ORIGINAL DEVICE IS PRODUCED AS AN EVIDENCE
If the computer or any other similar device in which the information is first stored is itself produced as evidence, then one may not have to satisfy the conditions of Section 65B(4).
DATA CLONED ON THE HARD DISC IS PRODUCED AS AN EVIDENCE
On the other hand, if the information contained in the computer is subsequently copied into another device, such as a hard disk or a pen drive, either by the owner of the computer or by any other person relying on the information, then strict compliance with the conditions prescribed under Section 65B is required. Without fulfilling these conditions at the threshold, the information/data, whether in electronic format, on a hard disk or pen drive, or in the form of printouts, cannot be considered as evidence admissible in accordance with the Evidence Act. The purpose of these provisions is to validate the “computer output” in electronic form or in the form of printouts generated by a computer or laptop in which the information is first stored.
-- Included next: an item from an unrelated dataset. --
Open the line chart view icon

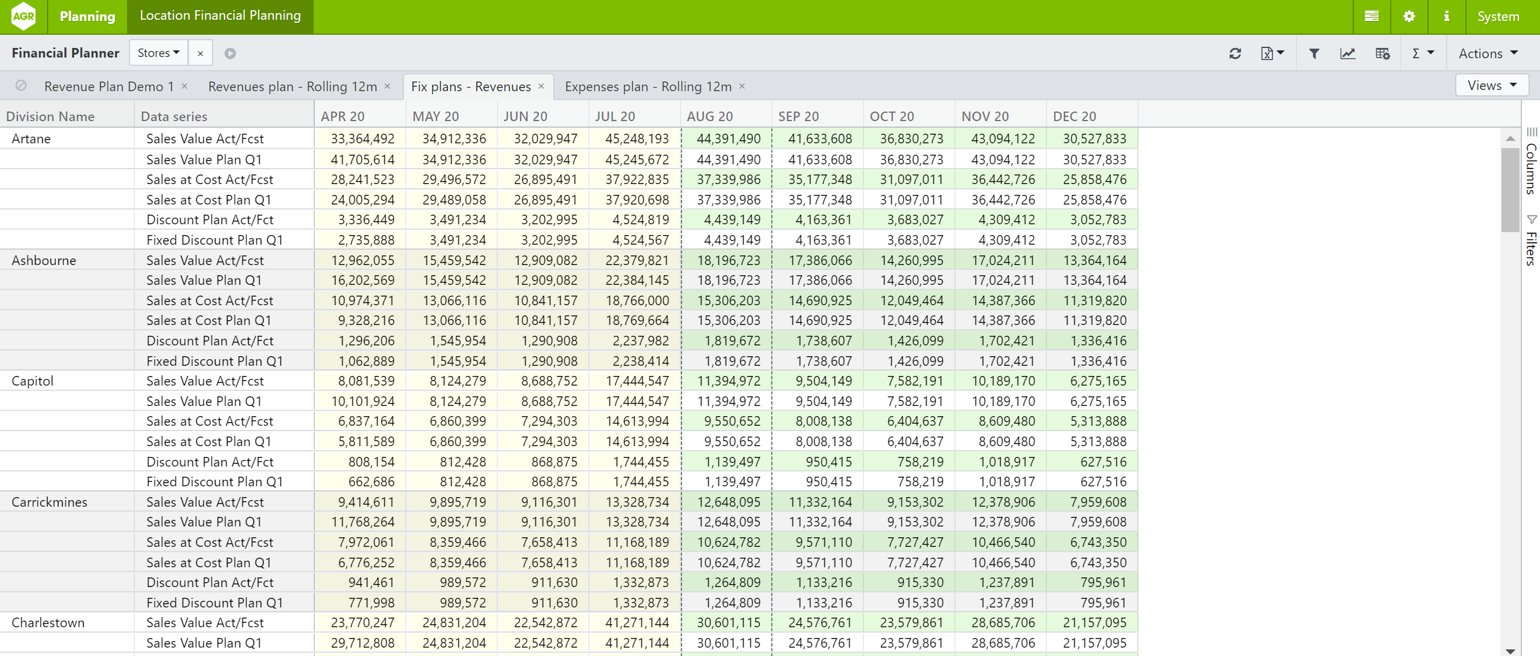[1348, 54]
Supreme Court’s verdict on admissibility of electronic records –
In this regard special attention is drawn towards Sec 65B(4), which states the mandate of producing certificate along with the admissibility of secondary evidence. Various courts have given different opinions on this issue over a period of time. It was earlier stated that certificate as mentioned in Sec 65-B(4) is not a mandate. It was later decided by bench that secondary electronic evidence can also be governed by Sec 65B(4).
In the case of Shafhi Mohamad v. State of Himachal Pradesh (2018) 2 SCC 801, a two-Judge Bench of the Supreme Court concluded that Sections 65-A and 65-B of the Indian Evidence Act cannot be considered a complete code, and the requirement of a certificate can be relaxed by the Court whenever the interest of justice justifies such relaxation.
However, a subsequent decision by a 3-judge Bench in Arjun Panditrao Khotkar v. Kailash Khushanrao Gorantyal and ors., (2020) 7 SCC 1, settled the matter. The court explicitly held that Tomaso Bruno is per incuriam (erroneously decided), and it also overruled the decision in Shafhi Mohamad. The Supreme Court clarified that Section 65-A and Section 65-B entirely govern the admissibility of electronic evidence under the Act, excluding the regular procedures provided in other parts of the Act. It was further emphasized that a 65-B (4) certificate is mandatory in all cases where the original electronic record, as stored on a computer device, cannot be produced before the Court.
Similar decision has been made in Ravinder Singh alias Kaku v. State of Punjab reported in (2022) 7 SCC 581 in which it was concluded that the admissibility of a secondary evidence is subject to obtaining a certificate from the competent authority as contemplated u/s.65B(4) of the Indian Evidence Act, 1872 if the original document cannot be produced.